Hermen Anglada-Camarasa (Barcelona 1871-Port de Pollença, Mallorca 1959) está considerado como el pintor catalán "más universal" aparecido después de Marià Fortuny y antes de Joan Miró.

Bajo el título "La estética de Anglada-Camarasa", se muestran una selección de obras del fondo completo que la Fundación la Caixa adquirió en 1988 a sus herederos y que ha sido declarada de Interés Nacional.

Esta exposición, dividida en tres salas en las que se recorre la etapa del pintor en París, el uso de la figura femenina, y los paisajes, pretende desentrañar el complejo mundo que a lo largo de los años fue rodeando y condicionado su figura.

Hermen Anglada-Camarasa fue considerado un gran maestro a nivel internacional por su modernidad en el tratamiento de la luz, el color y la temática.
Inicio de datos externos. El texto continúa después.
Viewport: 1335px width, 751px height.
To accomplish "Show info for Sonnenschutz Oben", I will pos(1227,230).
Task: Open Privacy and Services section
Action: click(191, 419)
Tanto su técnica pictórica como la estética de sus lienzos resultaron, en su momento, muy innovadoras: gruesas pinceladas ondulantes que, con las mezclas de color directamente sobre la tela, a través de la intensa luz que emerge del interior del cuadro, ofrecen el juego de formas y volúmenes.

Se formó en Barcelona, y a finales del siglo XIX dio el salto a París, donde vivió unos años de precariedad y grandes privaciones.

En el cambio de siglo consiguió un fabuloso éxito internacional, como no había obtenido ningún otro pintor español desde Marià Fortuny.

Su influencia fue especialmente notable en Italia y entre los artistas rusos. Anglada-Camarasa fue uno de los primeros artistas de España que logró ser reconocido y cotizado en los Estados Unidos, y uno de los pocos que creó escuela en Latinoamérica, donde es un nombre de referencia.

La personalidad de Anglada-Camarasa se asocia a dos paisajes característicos: el París nocturno de la Belle Époque, que supo captar con un arte misterioso y sutil, y los paisajes de Mallorca, lugar en el que se refugió, huyendo de la Primera Guerra Mundial, y que se convirtió en su tierra de promisión.

Los últimos años de su vida, vivió alejado del mundo artístico, a causa de la Guerra Civil, que le llevó al exilio, y del distanciamiento progresivo de las tendencias más avanzadas del arte contemporáneo.